The history of low-level flight tactics designed to allow Soviet M-4 and 3M Bison bombers to penetrate NATO’s air defense system
When the Myasishchev design office was reborn in 1951, it was immediately tasked with creating a high-speed strategic bomber to counteract the threat posed by NATO heavy bombers, notably the B-52.
Designated M-4 and codenamed “Bison” by NATO, the new four-jet bomber was developed in an incredibly short time, barely a year. It used many innovative features, including a bicycle landing gear, and was designed around the most powerful jet engine of the time. It became the ancestor of a small family of bombers and refuellers, including the much improved 3M and its versions.
Could the Bison penetrate the “potential adversary” (NATO) air defense system? As explained by Yefim Gordon and Dmitriy Komissarov in their book Myasishchev M-4 and 3M: The First Soviet Strategic Jet Bomber, the many radar pickets, SAM sites and supersonic interceptors stationed in Western Europe and North America left little chance of getting through. even in a first-strike scenario. The six guns of the M-4 would barely offer enough protection.

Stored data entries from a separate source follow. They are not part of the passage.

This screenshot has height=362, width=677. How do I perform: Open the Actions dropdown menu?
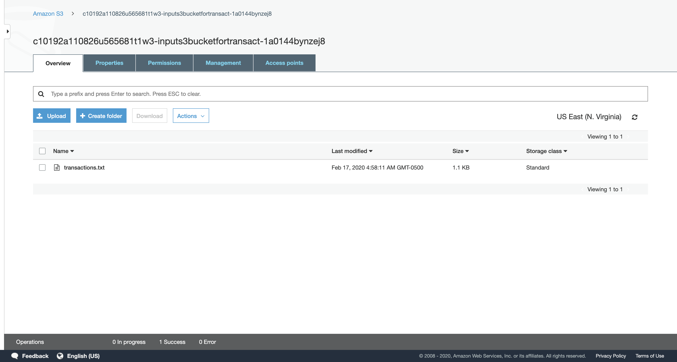(191, 116)
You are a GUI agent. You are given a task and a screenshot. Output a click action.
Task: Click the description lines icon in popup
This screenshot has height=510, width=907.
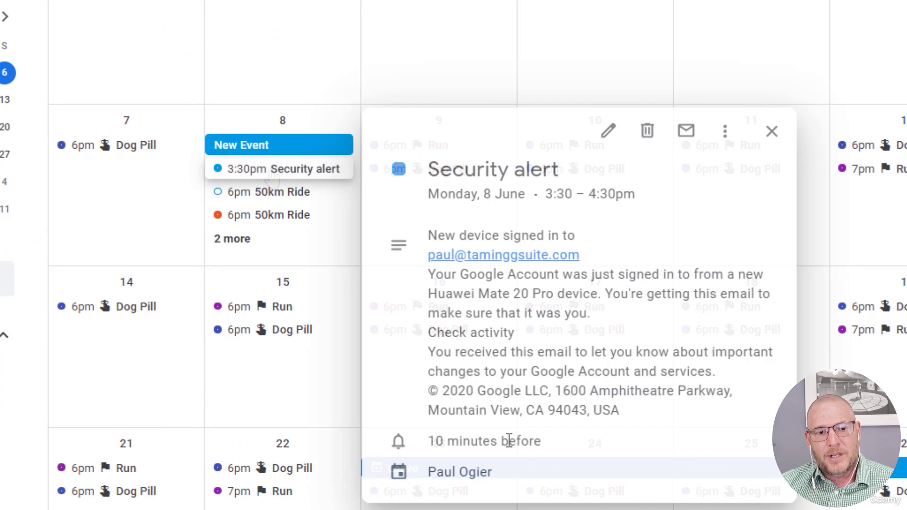[x=398, y=245]
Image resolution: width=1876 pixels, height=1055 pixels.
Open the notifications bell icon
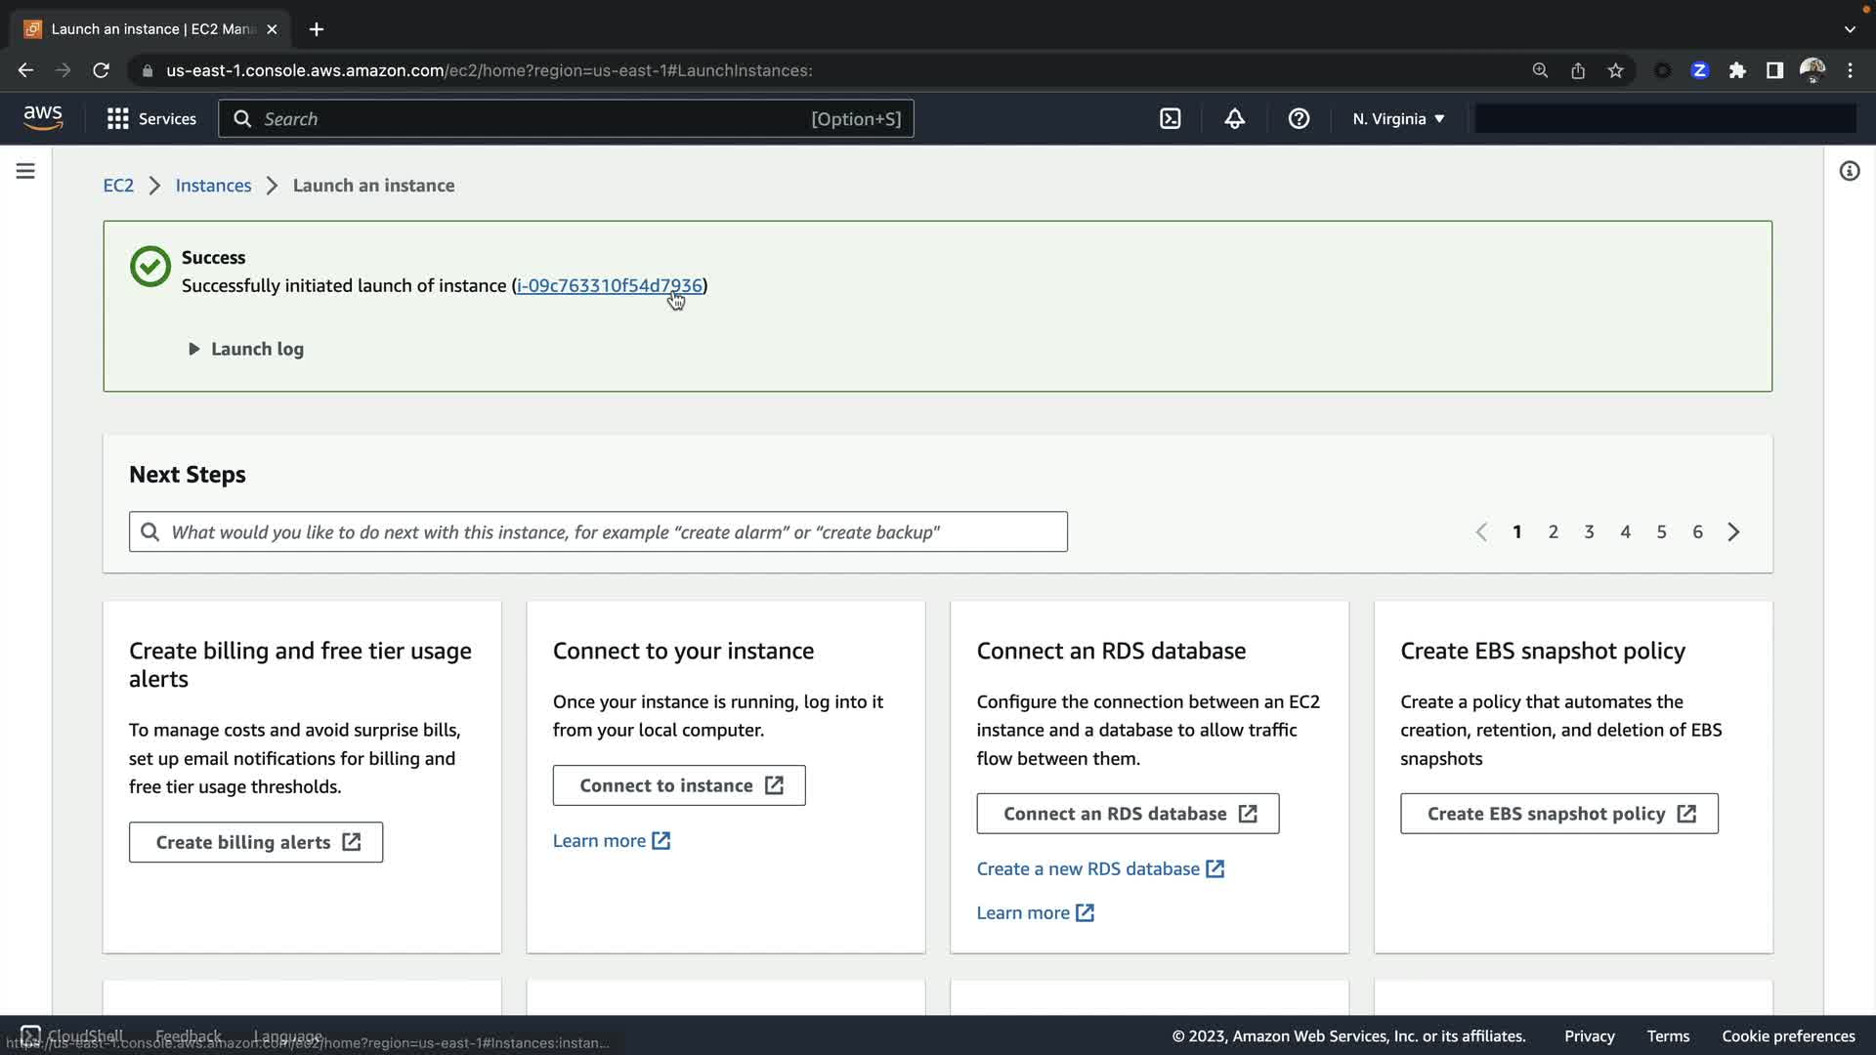coord(1234,119)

The bomber crew’s only hope lay in the ECM suite and armor protecting the crew from shrapnel.
The notorious downing of Francis Gary Powers’ Lockheed U-2A high-flying spy plane (56-6689) by an S-75 SAM (NATO code name SA-2 Guideline) near Sverdlovsk on May 1, 1960 had put evidence that strategic bombers were no longer invulnerable at high altitudes. However, it soon became apparent that their perceived extreme vulnerability to enemy air defenses was somewhat exaggerated. The United States quickly developed an “anti-SAM tactic” – from 1962 onwards, B-52s were supposed to penetrate enemy SAM barriers at low altitude, where missile guidance radars could not. to follow them. The exercises have shown that low / ultra low level penetration can give a good chance of success. The Soviet Union responded in kind; between January and August 1964, a research program was organized to study the possibility of maximum range flights of the Tu-95 and 3M bombers at 50-200 m (164-660 ft.) in the daytime, when obstacles and the terrain were visible, and 200-300 m (660-980 ft) at night. This low-level tactic greatly increased the chances of single-aircraft penetration of air defense (low-flying formation was excluded – for safety reasons, at least). Of course, low-level turbulence placed additional strain on the airframe, and this is where the Myasishchev bomber had an advantage over the Tu-95 with its flexible wings, which could cope better with turbulence. Another major advantage was the Bison’s lower radar section in the frontal aspect because it was jet propelled; the Tu-95’s propellers significantly increased its radar signature.
However, these low-level flights never got beyond the experimental stage; operational use of this tactic required modification of the aircraft (including the 3M) to withstand low-level turbulence. The Ministry of Aviation Industry (MAP) refused to undertake this work, which ultimately had to be carried out by the Ministry of General Machinery (MOM). The Council of Ministers tasked Viktor N. B Portuguesekiy, who headed branch 1 of MOM’s OKB-52, to include the 3M low-level combat operations program in the task list of the KB-90, headed by V. Gusarov; the work was to take place in January-February 1966. The range of the bomber on a “hi-lo-hi” mission profile decreased considerably, but this was an acceptable price for the reduced vulnerability during air defense penetration. .
Another point to consider is that while the M-4s and 3Ms had their reliability issues, they were much more reliable than contemporary intercontinental ballistic missiles. In addition, unlike ICBMs, strategic bombers were highly mobile, having greater mobility than the ballistic missile submarines that had just arrived on the scene; not only could they be quickly redeployed, but they could be assigned a new target mid-mission if the need arose.
Well, in fact, Bisons were initially only allowed to use a handful of bases with long tracks – Engels-2 AB, Ookrainka AB, Dyagilevo AB (near Ryazan ‘in central Russia), Siauliai (pronounced ‘Shaooliay’; in Lithuania), and Chagan AB (in Kazakhstan). A technique was devised to take off with a reduced fuel load that allowed bombers to be dispersed over virtually any Soviet air base if the possibility of a preemptive strike arose. Service pilots quickly discovered that with a reduced TOW, the M-4 really jumped through the air.
Myasishchev M-4 and 3M: The First Soviet Strategic Jet Bomber is published by Schiffer Publishing and can be ordered here.